§ Directions
When a line of the entries contains "Identify", please list that line.

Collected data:
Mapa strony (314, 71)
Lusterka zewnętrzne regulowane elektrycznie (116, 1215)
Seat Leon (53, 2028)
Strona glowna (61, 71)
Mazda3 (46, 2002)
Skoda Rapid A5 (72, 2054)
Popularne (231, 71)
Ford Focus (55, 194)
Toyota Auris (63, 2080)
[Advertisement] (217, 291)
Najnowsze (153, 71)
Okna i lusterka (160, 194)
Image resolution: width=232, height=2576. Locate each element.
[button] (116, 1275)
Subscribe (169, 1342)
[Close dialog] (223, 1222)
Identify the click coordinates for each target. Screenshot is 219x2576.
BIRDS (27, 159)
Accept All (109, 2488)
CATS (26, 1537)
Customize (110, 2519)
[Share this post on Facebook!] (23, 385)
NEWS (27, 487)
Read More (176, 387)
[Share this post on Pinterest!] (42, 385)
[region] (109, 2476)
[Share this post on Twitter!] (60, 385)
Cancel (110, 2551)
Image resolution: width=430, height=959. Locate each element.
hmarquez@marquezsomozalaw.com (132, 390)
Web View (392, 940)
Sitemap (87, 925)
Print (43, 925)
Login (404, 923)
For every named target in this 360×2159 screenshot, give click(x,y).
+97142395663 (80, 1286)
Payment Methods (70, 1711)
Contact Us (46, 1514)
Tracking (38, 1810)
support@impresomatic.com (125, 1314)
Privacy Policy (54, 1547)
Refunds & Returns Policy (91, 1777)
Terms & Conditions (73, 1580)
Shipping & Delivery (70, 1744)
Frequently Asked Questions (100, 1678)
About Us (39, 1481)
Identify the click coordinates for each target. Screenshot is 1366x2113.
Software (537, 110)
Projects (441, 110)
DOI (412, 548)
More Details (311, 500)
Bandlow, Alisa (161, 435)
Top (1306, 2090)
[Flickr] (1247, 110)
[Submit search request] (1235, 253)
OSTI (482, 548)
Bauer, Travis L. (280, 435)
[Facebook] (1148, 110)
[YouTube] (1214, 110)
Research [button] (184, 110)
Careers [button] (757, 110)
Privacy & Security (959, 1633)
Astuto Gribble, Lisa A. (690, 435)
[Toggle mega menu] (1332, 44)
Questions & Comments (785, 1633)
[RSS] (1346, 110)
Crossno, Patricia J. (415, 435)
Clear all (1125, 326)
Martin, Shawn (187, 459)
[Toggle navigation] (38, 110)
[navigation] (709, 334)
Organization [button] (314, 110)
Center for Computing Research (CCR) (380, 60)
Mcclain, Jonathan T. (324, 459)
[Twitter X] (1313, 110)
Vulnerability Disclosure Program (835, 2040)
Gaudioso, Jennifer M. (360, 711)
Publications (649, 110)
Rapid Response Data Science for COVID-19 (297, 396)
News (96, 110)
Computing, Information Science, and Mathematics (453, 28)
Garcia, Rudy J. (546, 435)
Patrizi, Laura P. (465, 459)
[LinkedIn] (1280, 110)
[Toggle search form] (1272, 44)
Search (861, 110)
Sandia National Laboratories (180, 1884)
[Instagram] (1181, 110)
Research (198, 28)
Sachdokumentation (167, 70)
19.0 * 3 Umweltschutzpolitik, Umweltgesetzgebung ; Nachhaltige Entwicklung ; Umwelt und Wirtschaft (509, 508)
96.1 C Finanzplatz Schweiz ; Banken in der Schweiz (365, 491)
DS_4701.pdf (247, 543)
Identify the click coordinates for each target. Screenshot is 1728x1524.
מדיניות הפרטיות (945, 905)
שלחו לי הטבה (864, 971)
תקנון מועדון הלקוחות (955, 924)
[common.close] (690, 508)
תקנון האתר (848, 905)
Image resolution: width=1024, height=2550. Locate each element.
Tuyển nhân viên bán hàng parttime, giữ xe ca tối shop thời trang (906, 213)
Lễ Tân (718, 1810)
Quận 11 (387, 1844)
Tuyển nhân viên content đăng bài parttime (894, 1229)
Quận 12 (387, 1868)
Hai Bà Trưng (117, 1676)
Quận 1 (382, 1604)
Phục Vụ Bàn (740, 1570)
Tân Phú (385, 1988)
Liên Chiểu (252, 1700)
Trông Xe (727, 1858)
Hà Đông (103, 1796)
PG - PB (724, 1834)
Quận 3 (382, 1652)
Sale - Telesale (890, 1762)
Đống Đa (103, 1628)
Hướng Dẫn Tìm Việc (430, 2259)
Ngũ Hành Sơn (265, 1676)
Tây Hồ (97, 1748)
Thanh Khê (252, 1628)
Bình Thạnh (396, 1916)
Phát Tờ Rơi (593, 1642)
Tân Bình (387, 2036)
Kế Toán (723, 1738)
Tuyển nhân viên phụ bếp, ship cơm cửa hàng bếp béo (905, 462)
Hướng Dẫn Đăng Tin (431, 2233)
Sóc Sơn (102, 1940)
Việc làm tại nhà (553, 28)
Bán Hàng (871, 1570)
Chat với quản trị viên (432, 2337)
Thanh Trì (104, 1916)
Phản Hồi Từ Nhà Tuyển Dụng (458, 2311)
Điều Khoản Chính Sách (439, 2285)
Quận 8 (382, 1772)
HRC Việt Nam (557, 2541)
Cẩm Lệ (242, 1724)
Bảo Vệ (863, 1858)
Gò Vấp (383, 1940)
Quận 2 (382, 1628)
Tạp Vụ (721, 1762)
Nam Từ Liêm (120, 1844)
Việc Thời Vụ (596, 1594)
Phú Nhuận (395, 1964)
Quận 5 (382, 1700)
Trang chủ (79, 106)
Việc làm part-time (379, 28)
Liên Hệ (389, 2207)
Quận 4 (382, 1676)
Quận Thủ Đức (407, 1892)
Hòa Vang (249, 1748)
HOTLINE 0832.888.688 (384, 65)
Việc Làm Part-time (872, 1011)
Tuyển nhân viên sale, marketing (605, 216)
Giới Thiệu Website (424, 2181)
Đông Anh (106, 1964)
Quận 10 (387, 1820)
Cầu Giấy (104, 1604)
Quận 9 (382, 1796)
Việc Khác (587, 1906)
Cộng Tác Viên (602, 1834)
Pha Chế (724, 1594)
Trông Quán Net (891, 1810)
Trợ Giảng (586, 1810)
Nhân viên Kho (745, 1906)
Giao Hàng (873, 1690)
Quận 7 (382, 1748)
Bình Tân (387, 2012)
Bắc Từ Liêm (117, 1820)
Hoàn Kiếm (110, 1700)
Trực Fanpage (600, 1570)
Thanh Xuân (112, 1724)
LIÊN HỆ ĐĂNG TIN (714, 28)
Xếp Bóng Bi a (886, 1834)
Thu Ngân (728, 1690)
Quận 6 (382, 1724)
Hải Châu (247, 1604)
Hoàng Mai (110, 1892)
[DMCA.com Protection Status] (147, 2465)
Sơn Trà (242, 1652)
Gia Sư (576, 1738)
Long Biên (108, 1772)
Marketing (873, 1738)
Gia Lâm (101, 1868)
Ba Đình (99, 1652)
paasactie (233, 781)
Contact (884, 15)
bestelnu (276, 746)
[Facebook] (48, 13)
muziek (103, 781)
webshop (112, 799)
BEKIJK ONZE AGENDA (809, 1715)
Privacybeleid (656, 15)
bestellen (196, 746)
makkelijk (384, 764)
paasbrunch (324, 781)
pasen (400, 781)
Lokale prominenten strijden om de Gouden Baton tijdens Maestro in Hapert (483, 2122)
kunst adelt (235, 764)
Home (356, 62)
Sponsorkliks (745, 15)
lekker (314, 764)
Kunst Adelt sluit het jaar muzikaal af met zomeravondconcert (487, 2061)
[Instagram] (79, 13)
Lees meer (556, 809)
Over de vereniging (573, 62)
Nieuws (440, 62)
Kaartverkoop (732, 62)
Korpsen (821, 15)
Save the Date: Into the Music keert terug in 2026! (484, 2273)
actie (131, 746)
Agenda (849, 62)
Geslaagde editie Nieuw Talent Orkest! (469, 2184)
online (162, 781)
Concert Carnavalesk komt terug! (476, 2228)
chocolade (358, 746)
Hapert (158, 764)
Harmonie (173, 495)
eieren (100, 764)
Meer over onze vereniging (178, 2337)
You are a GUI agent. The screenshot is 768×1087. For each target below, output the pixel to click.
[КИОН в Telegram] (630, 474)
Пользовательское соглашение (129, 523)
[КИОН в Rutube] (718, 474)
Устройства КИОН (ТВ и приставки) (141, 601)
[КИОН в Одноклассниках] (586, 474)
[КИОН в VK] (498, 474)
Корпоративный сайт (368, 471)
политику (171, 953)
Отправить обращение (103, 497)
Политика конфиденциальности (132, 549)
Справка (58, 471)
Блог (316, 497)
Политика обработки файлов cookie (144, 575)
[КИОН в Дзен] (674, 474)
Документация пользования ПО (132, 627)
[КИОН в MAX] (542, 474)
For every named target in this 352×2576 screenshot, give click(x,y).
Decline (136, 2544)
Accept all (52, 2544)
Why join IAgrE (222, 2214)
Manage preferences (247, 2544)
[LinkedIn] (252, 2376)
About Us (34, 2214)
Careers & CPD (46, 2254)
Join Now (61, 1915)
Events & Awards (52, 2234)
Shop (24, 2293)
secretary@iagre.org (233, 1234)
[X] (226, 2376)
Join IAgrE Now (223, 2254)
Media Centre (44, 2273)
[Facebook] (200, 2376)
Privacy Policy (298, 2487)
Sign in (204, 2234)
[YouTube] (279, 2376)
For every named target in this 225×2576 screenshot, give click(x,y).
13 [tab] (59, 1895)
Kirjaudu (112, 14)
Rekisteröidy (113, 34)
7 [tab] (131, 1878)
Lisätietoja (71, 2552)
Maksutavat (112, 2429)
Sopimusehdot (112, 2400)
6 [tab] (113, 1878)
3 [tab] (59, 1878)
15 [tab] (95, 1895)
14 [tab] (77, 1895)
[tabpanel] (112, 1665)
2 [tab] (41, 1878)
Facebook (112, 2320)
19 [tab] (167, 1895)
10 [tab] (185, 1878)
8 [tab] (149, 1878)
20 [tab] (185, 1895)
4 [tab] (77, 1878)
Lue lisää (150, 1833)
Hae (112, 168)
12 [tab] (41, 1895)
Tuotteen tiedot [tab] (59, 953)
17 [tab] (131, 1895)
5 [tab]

§ Written solution
Identify the click coordinates for each target. Screenshot is 219x2576.
Identify the click coordinates for each target. Screenshot is 1366x2113.
Identify the click coordinates for each target. Screenshot is 1728x1524.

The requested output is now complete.